*TO BE DONE*.
Render the data below as a numbered list, omitting blank lines.

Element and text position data

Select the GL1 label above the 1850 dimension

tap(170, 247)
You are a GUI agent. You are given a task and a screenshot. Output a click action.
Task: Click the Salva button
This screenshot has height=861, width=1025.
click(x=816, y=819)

*FINAL RESULT*.
1. Select the GL1 label above the 1850 dimension
2. tap(170, 247)
3. You are a GUI agent. You are given a task and a screenshot. Output a click action.
4. Task: Click the Salva button
5. This screenshot has height=861, width=1025.
6. click(x=816, y=819)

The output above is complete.